Jacob Kikegaard, a senior fellow at the Peterson Institute for International Economics, characterized this $16 billion round of tariffs as a skirmish in the run-up to a much larger battle. The U.S. has threatened to impose tariffs on an additional proposed $200 billion of Chinese imports, an action that could be implemented just after Labor Day. China’s trade policymakers have said they will respond in kind with tariffs on another $60 billion of American imports.
“People will start to feel the effects of these things and the likely Chinese retaliation, which will affect virtually all U.S. exports to China,” Kirkegaard said. Due to the large trade deficit between the two countries, China will run out of ammunition to enact retaliatory tariffs on the United States.
“The question is, do they do more than that? They could take other strategic moves that could, in the long run, be very damaging for the United States,” he said.
The United States this week began imposing 25 percent tariffs on nearly 300 imported Chinese items, including semiconductors and plastics. The Chinese Ministry of Commerce decried the move as “unreasonable” and levied tariffs in response targeting $16 billion of American-made cars, steel, medical equipment and fuel. The Chinese sanctions broaden the reach of earlier tariffs on soybeans, pork and other agricultural products into the red-state heartland, striking at Donald Trump’s base.
The Trump administration is betting that China’s economy will be hurt by its protectionist policies. Trade experts say the escalating tensions do appear to be having an impact, manifesting in slower growth and rising debt, but Beijing still has a number of fiscal tools to help it weather trade-related fallout, and many economists are doubtful that tariffs will succeed in extracting the kinds of concessions the Trump team is seeking.
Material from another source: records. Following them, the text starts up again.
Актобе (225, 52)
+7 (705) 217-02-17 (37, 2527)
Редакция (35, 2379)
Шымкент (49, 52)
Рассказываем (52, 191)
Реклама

Dollar said American goods-producing businesses could be caught in the crossfire of an escalating trade war. Manufacturers import a significant number of components, parts and materials, so 25% tariffs would increase their expenses significantly. At hearings scheduled to discuss the proposed $200 billion tariffs, about three-quarters of participants have spoken out against further trade sanctions. “Most firms are testifying that this is going to hurt their business if they can’t get their intermediate components from China,” Dollar said.
“This will be a little bit inflationary, but I would worry more about the jobs,” he said. “We’re hearing about a lot of firms, particularly small firms, that are going to have trouble adjusting. You will have some layoffs and some closures.”